■ WORK ORDER ■
The reply should hold only the lines below from the one with "Ball Corporation (239, 72)" to the end, each copied exactly.

■ DATA LISTING ■
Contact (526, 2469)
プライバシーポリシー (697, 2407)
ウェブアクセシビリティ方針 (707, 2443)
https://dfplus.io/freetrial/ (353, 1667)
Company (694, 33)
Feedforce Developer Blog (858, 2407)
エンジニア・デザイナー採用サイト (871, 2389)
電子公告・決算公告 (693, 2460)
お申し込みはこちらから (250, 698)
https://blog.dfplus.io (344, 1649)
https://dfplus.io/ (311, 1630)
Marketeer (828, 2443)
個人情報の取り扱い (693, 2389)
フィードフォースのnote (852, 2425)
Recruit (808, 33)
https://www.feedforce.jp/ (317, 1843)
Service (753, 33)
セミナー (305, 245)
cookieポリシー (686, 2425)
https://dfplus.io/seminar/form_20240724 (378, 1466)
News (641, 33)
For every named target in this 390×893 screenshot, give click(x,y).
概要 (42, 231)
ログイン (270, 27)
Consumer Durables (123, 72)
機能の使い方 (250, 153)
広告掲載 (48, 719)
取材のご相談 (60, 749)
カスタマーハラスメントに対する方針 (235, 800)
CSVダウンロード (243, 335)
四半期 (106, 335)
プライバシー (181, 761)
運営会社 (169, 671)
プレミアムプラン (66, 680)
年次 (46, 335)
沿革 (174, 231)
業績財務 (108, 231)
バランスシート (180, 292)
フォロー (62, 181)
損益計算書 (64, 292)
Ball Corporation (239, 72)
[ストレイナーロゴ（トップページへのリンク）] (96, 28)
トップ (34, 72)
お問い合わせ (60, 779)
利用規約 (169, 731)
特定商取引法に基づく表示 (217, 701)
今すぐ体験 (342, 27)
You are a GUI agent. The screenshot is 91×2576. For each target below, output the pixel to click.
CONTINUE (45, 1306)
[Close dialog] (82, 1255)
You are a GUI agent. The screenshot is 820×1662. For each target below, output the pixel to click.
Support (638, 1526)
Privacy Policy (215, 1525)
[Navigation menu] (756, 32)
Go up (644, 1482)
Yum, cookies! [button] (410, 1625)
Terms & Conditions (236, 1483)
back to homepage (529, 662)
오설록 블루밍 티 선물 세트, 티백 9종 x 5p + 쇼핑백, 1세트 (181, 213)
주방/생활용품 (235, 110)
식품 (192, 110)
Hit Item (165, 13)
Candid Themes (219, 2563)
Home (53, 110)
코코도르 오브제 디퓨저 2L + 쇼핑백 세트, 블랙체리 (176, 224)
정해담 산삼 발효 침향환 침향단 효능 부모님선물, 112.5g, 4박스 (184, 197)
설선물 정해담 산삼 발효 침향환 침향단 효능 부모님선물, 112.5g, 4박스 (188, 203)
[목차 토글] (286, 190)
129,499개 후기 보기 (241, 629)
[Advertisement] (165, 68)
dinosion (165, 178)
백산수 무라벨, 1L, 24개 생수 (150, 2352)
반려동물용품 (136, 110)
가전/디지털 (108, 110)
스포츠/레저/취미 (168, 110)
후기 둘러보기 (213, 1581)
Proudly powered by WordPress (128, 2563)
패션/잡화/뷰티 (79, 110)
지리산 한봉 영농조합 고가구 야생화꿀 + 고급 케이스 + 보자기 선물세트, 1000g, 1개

■ WRITTEN SOLUTION ■
Ball Corporation (239, 72)
[ストレイナーロゴ（トップページへのリンク）] (96, 28)
トップ (34, 72)
お問い合わせ (60, 779)
利用規約 (169, 731)
特定商取引法に基づく表示 (217, 701)
今すぐ体験 (342, 27)
You are a GUI agent. The screenshot is 91×2576. For each target below, output the pixel to click.
CONTINUE (45, 1306)
[Close dialog] (82, 1255)
You are a GUI agent. The screenshot is 820×1662. For each target below, output the pixel to click.
Support (638, 1526)
Privacy Policy (215, 1525)
[Navigation menu] (756, 32)
Go up (644, 1482)
Yum, cookies! [button] (410, 1625)
Terms & Conditions (236, 1483)
back to homepage (529, 662)
오설록 블루밍 티 선물 세트, 티백 9종 x 5p + 쇼핑백, 1세트 (181, 213)
주방/생활용품 (235, 110)
식품 (192, 110)
Hit Item (165, 13)
Candid Themes (219, 2563)
Home (53, 110)
코코도르 오브제 디퓨저 2L + 쇼핑백 세트, 블랙체리 (176, 224)
정해담 산삼 발효 침향환 침향단 효능 부모님선물, 112.5g, 4박스 (184, 197)
설선물 정해담 산삼 발효 침향환 침향단 효능 부모님선물, 112.5g, 4박스 (188, 203)
[목차 토글] (286, 190)
129,499개 후기 보기 (241, 629)
[Advertisement] (165, 68)
dinosion (165, 178)
백산수 무라벨, 1L, 24개 생수 (150, 2352)
반려동물용품 (136, 110)
가전/디지털 (108, 110)
스포츠/레저/취미 (168, 110)
후기 둘러보기 (213, 1581)
Proudly powered by WordPress (128, 2563)
패션/잡화/뷰티 (79, 110)
지리산 한봉 영농조합 고가구 야생화꿀 + 고급 케이스 + 보자기 선물세트, 1000g, 1개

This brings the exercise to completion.